By this sort of thing do you mean waste money on lotto tickets or advertise like this billboard did ? It changes my response.Ultimately people should be free to do this sort of thing
I'm not bioemerl, and I'm sure my opinion about the lottery as a whole might change in later years, but personally I think the billboard is disgusting. That said, I'd rather have individual state governments run the lottery and profit off of it than go back to the older systems like The Numbers Game and Bolita. Without government oversight, people could easily be taken advantage of. Given also that a lot of people are prone to gambling problems and make unfavorable deals with loan sharks, state run lotteries probably help mitigate some of that risk as well. That said, the billboard is indeed tasteless.
So with the billboard I think that yes if it where a company it should be allowed but that it shouldn't be socially acceptable. I mean it's still disgusting and unethical even if it's just a company. Your comment got me thinking because in most situations if it where a company doing things they didn't agree with people could just boycott. Like let's say some make up company started advertising to little girls in a really regressive way, I think many who disagreed wouldn't buy the brand. Yet with lottery, I wonder how many people would condemn the ad but be unable to stop.

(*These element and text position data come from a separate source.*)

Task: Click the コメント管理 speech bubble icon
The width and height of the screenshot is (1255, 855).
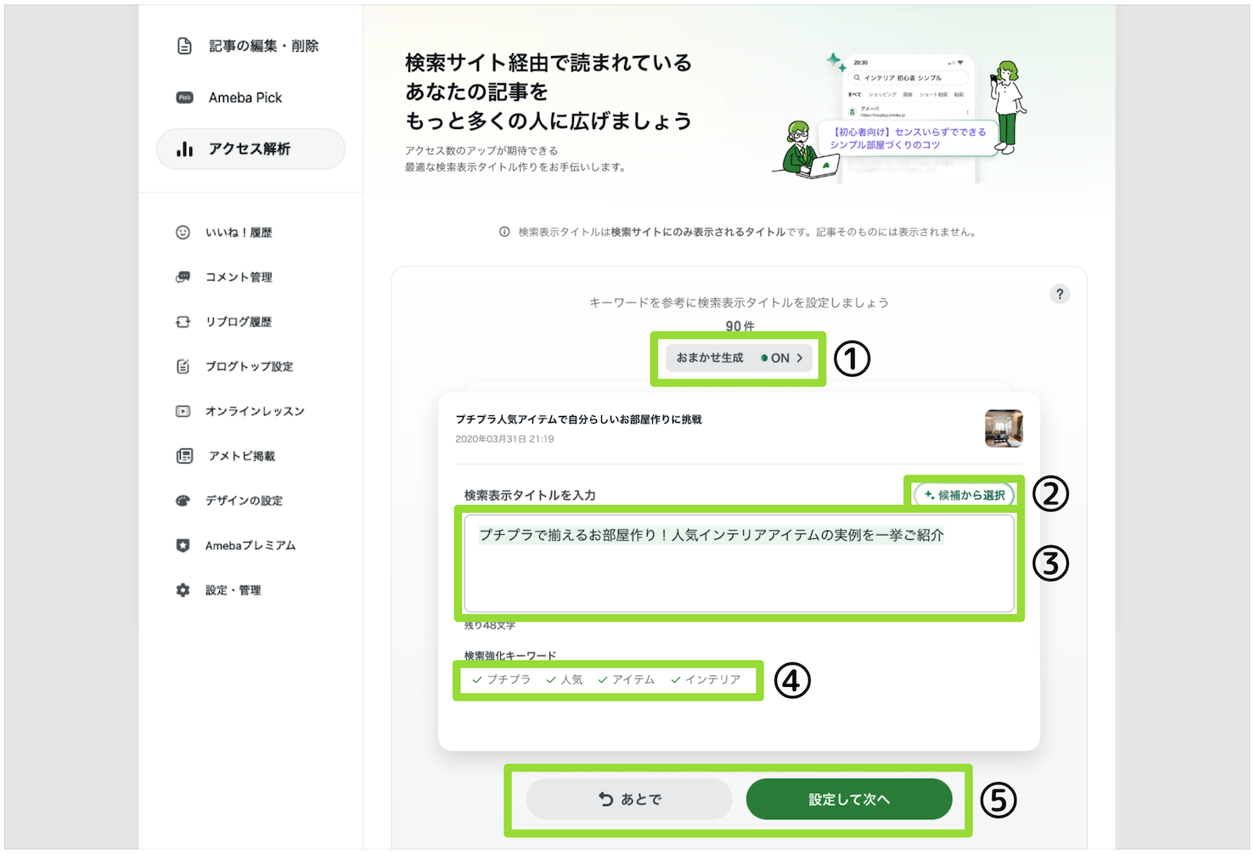Action: pyautogui.click(x=183, y=277)
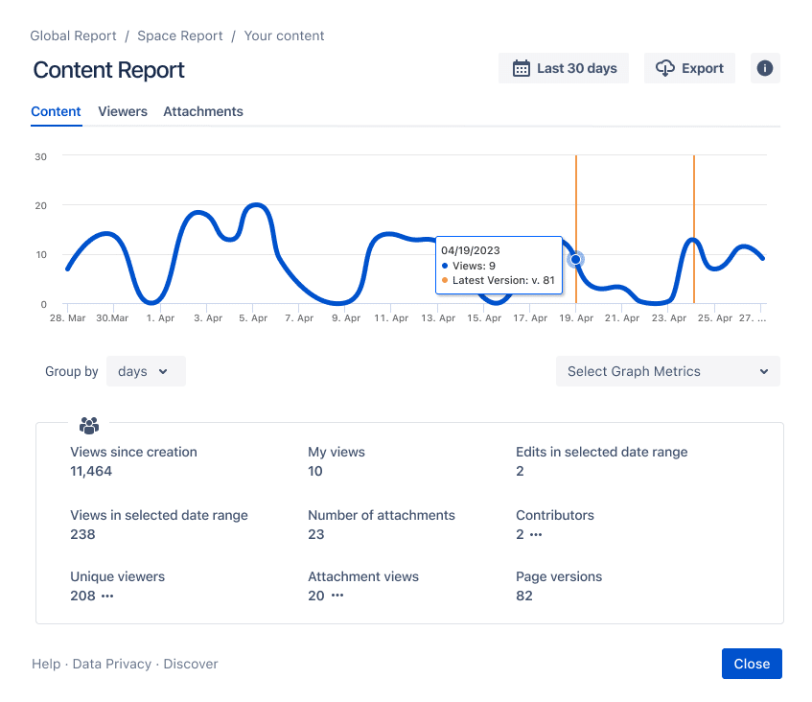Show more details for Unique viewers ellipsis
The image size is (812, 702).
[x=107, y=597]
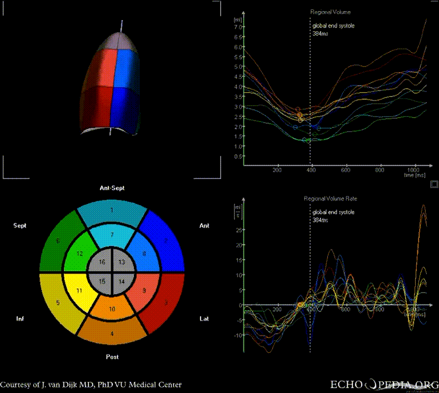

Not even the type of person we think of as addicted, but just your "regular" person who when leaving the grocery store starts to think well what if this time I would have won. It's creepy and really the lottery has to much control over people to ever be trusted as it's own company. It also makes me think about how many functional addicts there are in the world.

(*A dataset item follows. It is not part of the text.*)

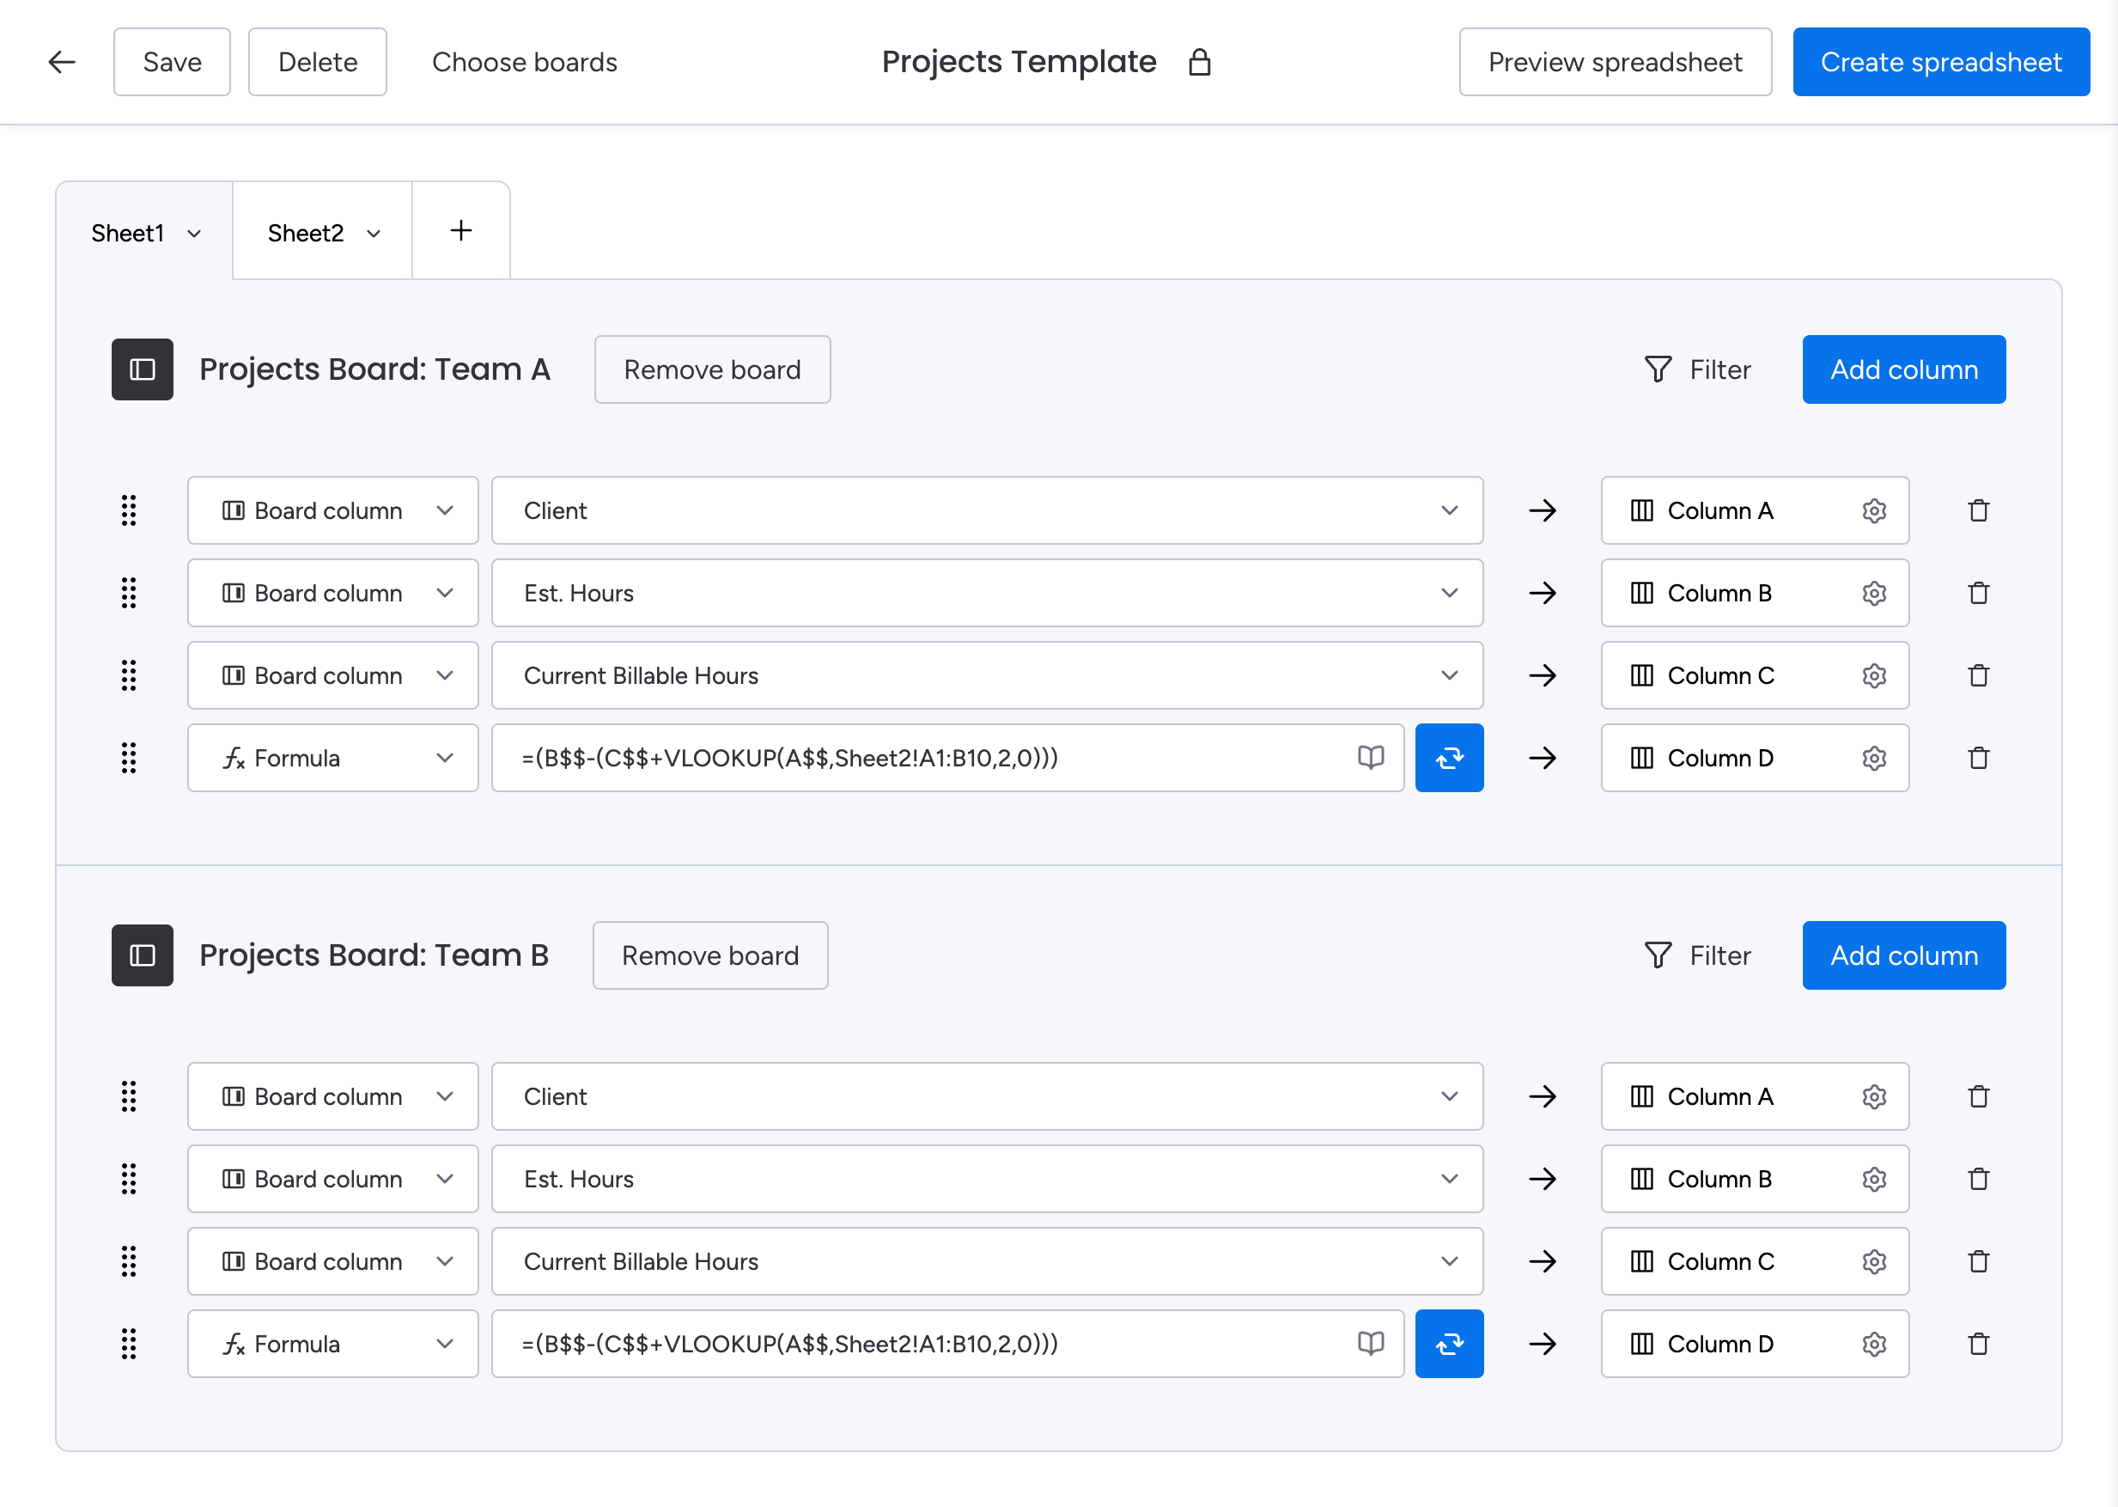
Task: Add a new sheet with plus tab
Action: (x=460, y=231)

I agree that it shouldn't be socially acceptable, and any population that sees an ad like that should be very willing to never buy from that company again. Then the action they took wasn't a big enough deal. Eventually people will stop when the lotto goes too far. As well, lotto companies should be well regulated, and I think that F2P games should fall under similar regulation. However, those regulations should be explicitly things like requiring multiple confirmations, informing users about the harms of gambling addictions, how to avoid them, and so on. Not regulations on how much people can play, or if gambling is legal in X situation. Yet with lottery, I wonder how many people would condemn the ad but be unable to stop. Not even the type of person we think of as addicted, but just your "regular" person who when leaving the grocery store starts to think well what if this time I would have won.
I don't have a source to back this up directly at the moment, so I'll get back to you, but there's a similar issue in the mobile and F2P gaming department where almost the entire industry is propped up by an incredibly small group of mostly disadvantaged, and (if I'm recalling the article correctly) addiction-prone personalities. Nobody talks about the very real issue of preying on these people through literal psychological gaming, because fixing the problem would cause the entire market to implode under the weight of its own instability. I'm not saying it's useful as a direct analogy to the lottery system, but I find it curious how many systems we put in place societally that we know are intrinsically abusive but don't give enough of a shit about to fix on a fundamental level.
I wonder what "too far" would be though. I think as long as they did it in slow easily digestible pieces, they could go very far. There just has to be a scapegoat so people can tell themselves it's not messed up. I mean we are all in agreement that the billboard was bad but I'm sure plenty of people would just laugh at it. Then there's the fact that if others started boycotting people are more inclined to say well my odds of winning are higher now. They shouldn't...but they will. Then the action they took wasn't a big enough deal. Eventually people will stop when the lotto goes too far.